Working with a PT who understands UMN disease
Not all physical therapists are equally equipped to work with PLS. A PT who primarily sees post-surgical orthopedic patients or sports injuries may not be familiar with the specific demands of upper motor neuron disease — the primacy of stretching over strengthening, the fatigue management principles, the fall risk patterns of spastic gait, or the way exercise prescription needs to shift as the disease evolves.
When looking for a PT, ask specifically about experience with neurological patients — ideally with UMN conditions such as spastic cerebral palsy, hereditary spastic paraplegia, or multiple sclerosis as well as ALS and PLS. ALS clinics often have PT staff or affiliates with direct MND experience. Your neurologist's referral is worth asking about specifically: "Can you refer me to a PT with experience in upper motor neuron disease?"
What a sustainable exercise program looks like
- Daily stretching of major spastic muscle groups — this is non-negotiable and takes priority over any other exercise.

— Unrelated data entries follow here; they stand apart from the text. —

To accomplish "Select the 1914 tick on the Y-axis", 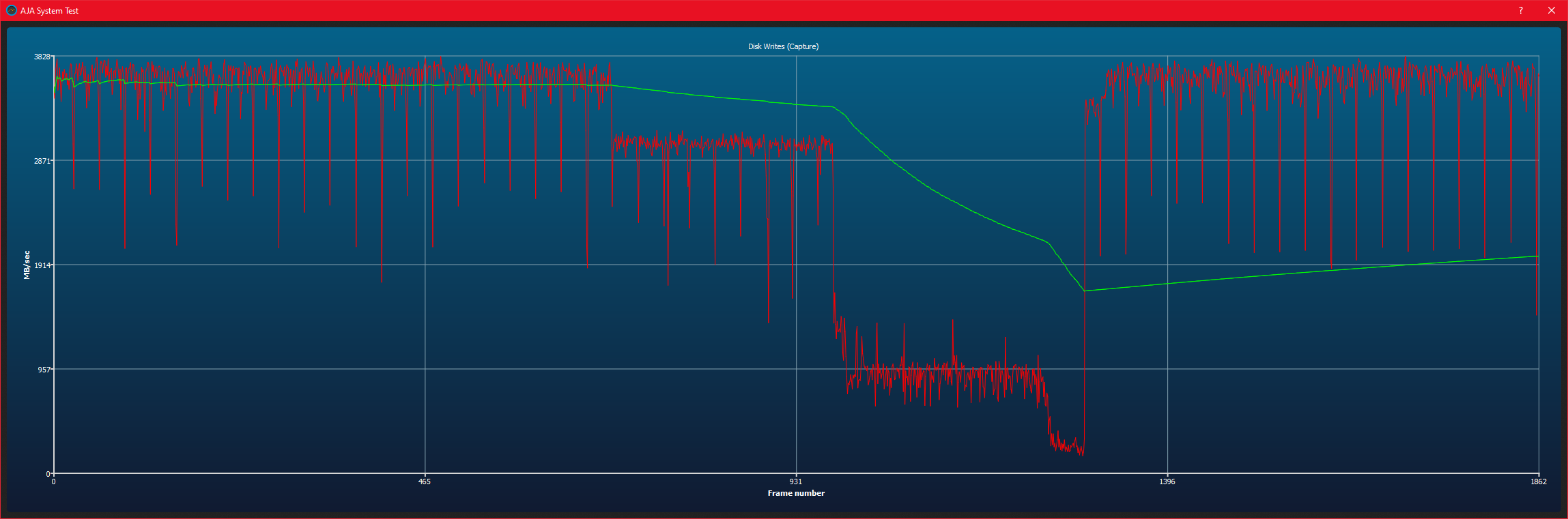I will tap(42, 265).
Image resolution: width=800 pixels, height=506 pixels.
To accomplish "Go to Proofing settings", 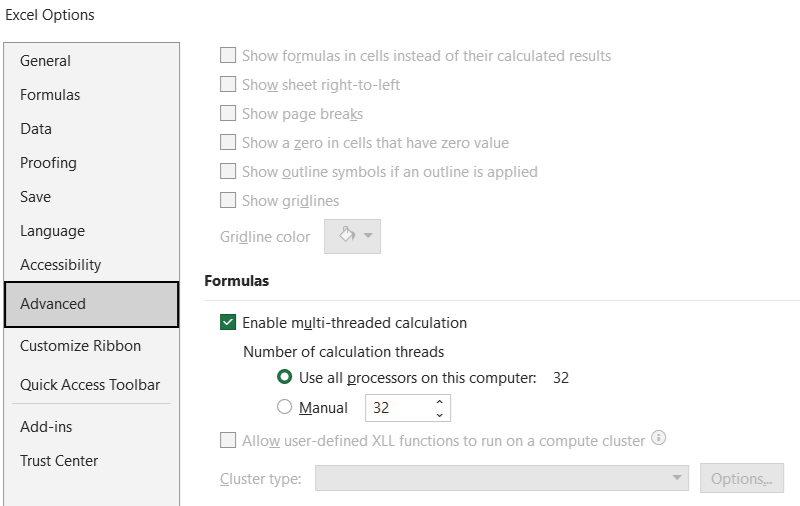I will coord(48,163).
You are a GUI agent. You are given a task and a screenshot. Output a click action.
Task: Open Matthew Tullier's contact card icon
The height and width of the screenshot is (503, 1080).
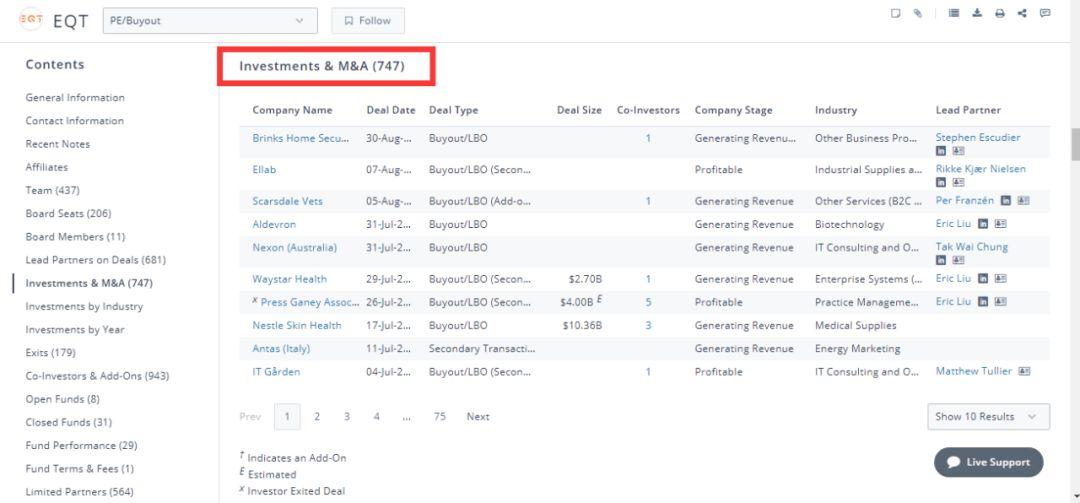pyautogui.click(x=1024, y=371)
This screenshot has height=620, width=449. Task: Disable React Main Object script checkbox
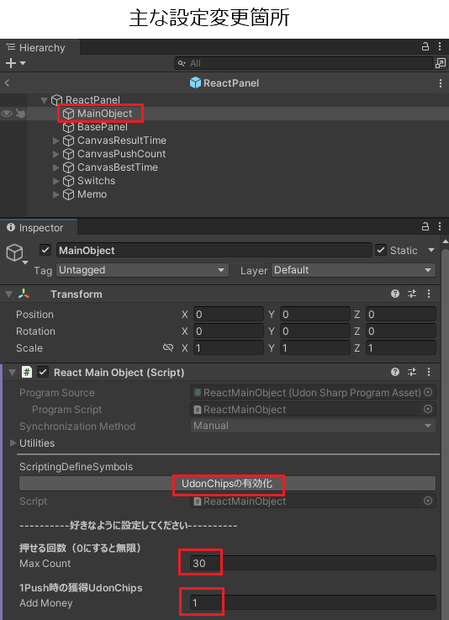(43, 372)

- Two to three sessions per week of more active exercise — walking, aquatic therapy, or a PT-guided program — at a pace that does not cause next-day fatigue.
- Balance practice built into daily life — standing activities near a stable surface, weight-shifting exercises.
- Rest is part of the program. Plan it explicitly rather than collapsing into it.
- If something causes you significant fatigue that lasts into the next day, it was too much — reduce intensity or duration rather than pushing through.
- Reassess with your PT every three to six months and as your disease evolves. What works at one stage needs to be adapted as things change.